Job-to-be-Done thinking and how to eliminate the competition by aligning your strategy and organization around what your customer really wants.
Job-to-be-Done (JTBD) is based on a simple but powerful concept: your customers aren’t buying your product or service, they’re “hiring” it to get a job done. If your product doesn’t do your customers’ job well, they will “fire” your product and look for a new solution.
Finding a new perspective
Now, stay with me…
What is the job of a milkshake?
You know, the one you just finished slurping down until there was nothing but gurgling air sounds as you sucked on the straw?
Yes, that’s it, that’s the one. What did you hire that milkshake to do? What was its job?
Another question. Very similar.
What is the job of that mattress? What did you hire (buy) it to do?
We could go on and on… that new LED flat screen TV… or that hybrid crossover SUV… the university degree you have hanging on the wall… or Pat, the new analyst in accounting…
What are their jobs? What did you hire them to do?
Think about this way: when you buy a product or a service, you essentially hire it to help you do a job. “Job” is shorthand for what you are really wanting to accomplish in a given circumstance. A “job” is not a description of what the customer is doing, the solution they’re using, or the steps they’re taking to get a job done. Rather, the “job-to-be-done” is a statement that embodies what the customer is ultimately trying to accomplish.
If a product does the job well (like the milkshake), the next time you’re confronted with the same job (need, want), you tend to hire that product again. And if it does a crummy job, you’ll “fire” it and look for an alternative.
And that’s Jobs-to-be-Done (JTBD), or “Jobs Theory” in a nutshell.

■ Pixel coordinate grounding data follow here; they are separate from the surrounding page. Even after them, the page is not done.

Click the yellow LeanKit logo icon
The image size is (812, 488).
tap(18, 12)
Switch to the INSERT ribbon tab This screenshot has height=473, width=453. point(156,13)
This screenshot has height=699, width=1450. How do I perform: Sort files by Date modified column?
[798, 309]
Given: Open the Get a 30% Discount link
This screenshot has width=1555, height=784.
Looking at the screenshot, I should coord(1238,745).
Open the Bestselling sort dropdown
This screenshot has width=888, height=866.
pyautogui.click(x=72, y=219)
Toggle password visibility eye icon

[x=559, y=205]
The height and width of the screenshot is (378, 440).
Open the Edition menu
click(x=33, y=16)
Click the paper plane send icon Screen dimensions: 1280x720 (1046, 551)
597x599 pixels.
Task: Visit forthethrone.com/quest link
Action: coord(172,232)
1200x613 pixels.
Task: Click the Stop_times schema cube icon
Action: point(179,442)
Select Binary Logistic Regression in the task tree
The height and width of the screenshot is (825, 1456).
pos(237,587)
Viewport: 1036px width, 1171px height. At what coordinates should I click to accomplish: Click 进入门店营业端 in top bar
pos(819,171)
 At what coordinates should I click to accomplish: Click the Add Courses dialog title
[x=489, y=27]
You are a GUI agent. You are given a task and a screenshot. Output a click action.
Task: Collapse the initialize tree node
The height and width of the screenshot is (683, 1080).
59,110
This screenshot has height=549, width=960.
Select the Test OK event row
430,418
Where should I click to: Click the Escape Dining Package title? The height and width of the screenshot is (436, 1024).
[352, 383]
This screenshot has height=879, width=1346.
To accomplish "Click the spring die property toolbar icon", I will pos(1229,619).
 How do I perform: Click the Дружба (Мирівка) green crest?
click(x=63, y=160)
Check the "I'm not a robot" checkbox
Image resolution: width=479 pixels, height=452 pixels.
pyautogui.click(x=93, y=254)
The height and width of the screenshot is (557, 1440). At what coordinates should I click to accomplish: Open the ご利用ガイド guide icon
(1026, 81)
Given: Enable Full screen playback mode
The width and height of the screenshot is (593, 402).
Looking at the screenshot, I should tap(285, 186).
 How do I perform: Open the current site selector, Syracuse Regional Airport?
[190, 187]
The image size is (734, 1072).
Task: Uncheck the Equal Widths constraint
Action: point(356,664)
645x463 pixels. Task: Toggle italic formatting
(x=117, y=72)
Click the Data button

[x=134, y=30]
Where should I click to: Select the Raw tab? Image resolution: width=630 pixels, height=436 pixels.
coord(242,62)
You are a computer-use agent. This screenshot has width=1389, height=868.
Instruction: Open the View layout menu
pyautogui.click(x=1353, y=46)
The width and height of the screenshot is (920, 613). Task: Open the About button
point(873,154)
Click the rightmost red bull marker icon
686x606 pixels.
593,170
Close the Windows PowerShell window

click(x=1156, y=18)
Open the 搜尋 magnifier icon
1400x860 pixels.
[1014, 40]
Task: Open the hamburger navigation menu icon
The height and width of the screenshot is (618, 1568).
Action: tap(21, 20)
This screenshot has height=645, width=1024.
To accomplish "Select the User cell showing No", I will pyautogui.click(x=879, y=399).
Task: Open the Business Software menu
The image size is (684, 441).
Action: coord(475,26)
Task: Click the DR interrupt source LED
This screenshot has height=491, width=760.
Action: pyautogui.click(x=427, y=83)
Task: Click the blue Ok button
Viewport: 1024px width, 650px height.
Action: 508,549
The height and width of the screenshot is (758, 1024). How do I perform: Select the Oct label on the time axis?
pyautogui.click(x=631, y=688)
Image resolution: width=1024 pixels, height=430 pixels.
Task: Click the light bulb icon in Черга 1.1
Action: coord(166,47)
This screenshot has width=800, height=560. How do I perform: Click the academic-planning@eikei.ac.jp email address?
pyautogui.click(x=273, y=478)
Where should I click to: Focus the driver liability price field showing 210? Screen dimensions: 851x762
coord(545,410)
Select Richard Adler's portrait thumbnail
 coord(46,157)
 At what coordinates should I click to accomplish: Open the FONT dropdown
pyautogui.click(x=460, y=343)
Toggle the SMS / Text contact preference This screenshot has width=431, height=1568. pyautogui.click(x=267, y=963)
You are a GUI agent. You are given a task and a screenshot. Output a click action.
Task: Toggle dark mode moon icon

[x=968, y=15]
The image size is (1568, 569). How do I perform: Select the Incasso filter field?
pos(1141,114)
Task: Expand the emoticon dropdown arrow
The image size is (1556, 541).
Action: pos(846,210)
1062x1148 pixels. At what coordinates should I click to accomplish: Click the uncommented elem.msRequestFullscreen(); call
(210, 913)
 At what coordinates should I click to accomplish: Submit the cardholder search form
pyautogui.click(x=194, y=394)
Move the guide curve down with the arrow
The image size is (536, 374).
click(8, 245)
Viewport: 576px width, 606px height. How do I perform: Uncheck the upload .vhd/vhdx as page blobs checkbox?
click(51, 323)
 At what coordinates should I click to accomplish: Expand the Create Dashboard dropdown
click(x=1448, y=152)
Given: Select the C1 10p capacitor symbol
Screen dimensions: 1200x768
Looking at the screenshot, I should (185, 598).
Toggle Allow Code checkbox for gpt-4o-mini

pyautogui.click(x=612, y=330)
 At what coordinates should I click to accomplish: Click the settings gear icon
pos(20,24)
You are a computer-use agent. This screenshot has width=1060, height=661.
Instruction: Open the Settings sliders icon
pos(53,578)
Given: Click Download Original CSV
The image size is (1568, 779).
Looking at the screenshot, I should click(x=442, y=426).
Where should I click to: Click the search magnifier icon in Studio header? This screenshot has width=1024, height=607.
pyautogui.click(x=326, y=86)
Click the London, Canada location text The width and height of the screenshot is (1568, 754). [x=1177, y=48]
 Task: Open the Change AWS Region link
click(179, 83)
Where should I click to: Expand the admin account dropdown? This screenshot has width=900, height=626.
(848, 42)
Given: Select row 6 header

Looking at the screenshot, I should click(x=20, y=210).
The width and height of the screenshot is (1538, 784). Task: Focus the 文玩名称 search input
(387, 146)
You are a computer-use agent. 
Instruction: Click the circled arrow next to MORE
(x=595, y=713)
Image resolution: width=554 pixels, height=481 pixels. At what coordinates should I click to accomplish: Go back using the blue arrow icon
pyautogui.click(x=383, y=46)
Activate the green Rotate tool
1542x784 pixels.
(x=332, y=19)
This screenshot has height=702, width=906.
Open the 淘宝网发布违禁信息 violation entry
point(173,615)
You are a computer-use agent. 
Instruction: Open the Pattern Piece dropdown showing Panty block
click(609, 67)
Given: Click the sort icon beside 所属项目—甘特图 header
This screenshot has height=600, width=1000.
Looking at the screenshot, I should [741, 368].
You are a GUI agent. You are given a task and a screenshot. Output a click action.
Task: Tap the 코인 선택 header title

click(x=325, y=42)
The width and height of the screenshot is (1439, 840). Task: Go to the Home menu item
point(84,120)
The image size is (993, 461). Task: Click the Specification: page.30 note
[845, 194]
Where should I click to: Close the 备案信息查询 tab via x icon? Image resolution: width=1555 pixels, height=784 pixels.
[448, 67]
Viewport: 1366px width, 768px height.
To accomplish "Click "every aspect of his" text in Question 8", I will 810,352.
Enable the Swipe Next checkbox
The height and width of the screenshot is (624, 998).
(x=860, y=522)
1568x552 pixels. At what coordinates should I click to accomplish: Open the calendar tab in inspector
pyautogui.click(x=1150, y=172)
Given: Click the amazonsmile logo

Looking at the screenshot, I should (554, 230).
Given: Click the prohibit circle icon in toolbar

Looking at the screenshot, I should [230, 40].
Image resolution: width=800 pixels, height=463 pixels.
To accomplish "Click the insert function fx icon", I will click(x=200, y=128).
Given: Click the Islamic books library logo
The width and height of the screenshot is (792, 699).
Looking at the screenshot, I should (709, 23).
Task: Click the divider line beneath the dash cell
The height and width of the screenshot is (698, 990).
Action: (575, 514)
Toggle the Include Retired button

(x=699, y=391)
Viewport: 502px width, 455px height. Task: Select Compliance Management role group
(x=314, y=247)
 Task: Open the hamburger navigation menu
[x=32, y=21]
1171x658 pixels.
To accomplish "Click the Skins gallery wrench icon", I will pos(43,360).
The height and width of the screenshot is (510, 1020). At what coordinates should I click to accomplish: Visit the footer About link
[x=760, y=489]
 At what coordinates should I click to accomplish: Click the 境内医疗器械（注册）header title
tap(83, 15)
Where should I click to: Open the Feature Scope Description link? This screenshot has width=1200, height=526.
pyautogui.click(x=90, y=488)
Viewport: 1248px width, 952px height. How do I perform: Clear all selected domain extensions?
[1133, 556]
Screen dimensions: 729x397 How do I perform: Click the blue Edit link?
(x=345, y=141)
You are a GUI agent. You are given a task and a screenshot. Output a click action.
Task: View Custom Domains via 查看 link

What is the Job-to-be Done?
The job-to-be-done describes, with precision, what a group of people are trying to achieve or accomplish in a given situation. A job-to-be-done could be a task that people are trying to accomplish, a goal or objective they’re trying to achieve, a problem they’re trying to resolve, something they’re trying to avoid, or anything else they’re trying to accomplish.
When your product helps your customer overcome their struggle by getting their job done faster and more accurately this reduces your customers’ anxiety and significantly increases the likelihood of new and repeat customer purchases.
The JTBD perspective dates back to Theodore Levitt who famously said in the 1960s, “customers don’t want a quarter-inch drill, they want a quarter-inch hole.” If your company’s going to grow, everyone on your team should understand what your customers’ unmet needs are and how you are going to build, market, and sell a product that satisfies those unmet needs better than your competitors.
Where to start.
Instead of starting with ideas for a product and its features, your team should start with customer needs—with the objective to satisfy unmet needs better that the alternatives in your market.
Your customers know what job they’re trying to get done—independent of the solution they’re using or what alternative solutions are possible. Defining the job-to-be-done first—independent of solutions—opens the door to breakthrough thinking and breakthrough products.
Although jobs are functional, there are emotional and social components. As a customer uses a product, they often want to feel a certain way and be perceived in a certain light by their peers and/or friends and others. The way they want to feel and be perceived constitutes their emotional and social jobs-to-be-done.
Understanding the emotional and social components of the job-to-be-done will bring you rich insights that can lead to the creation of a value proposition that resonates with customers at both a functional and emotional level.
Jobs-to-be-Done shows that, in the end, people aren’t loyal to companies or brands. They’re loyal to getting a job done better (faster, more predictably and with higher output/throughput) and/or more cheaply. They replace existing products and services with those that help them achieve these goals.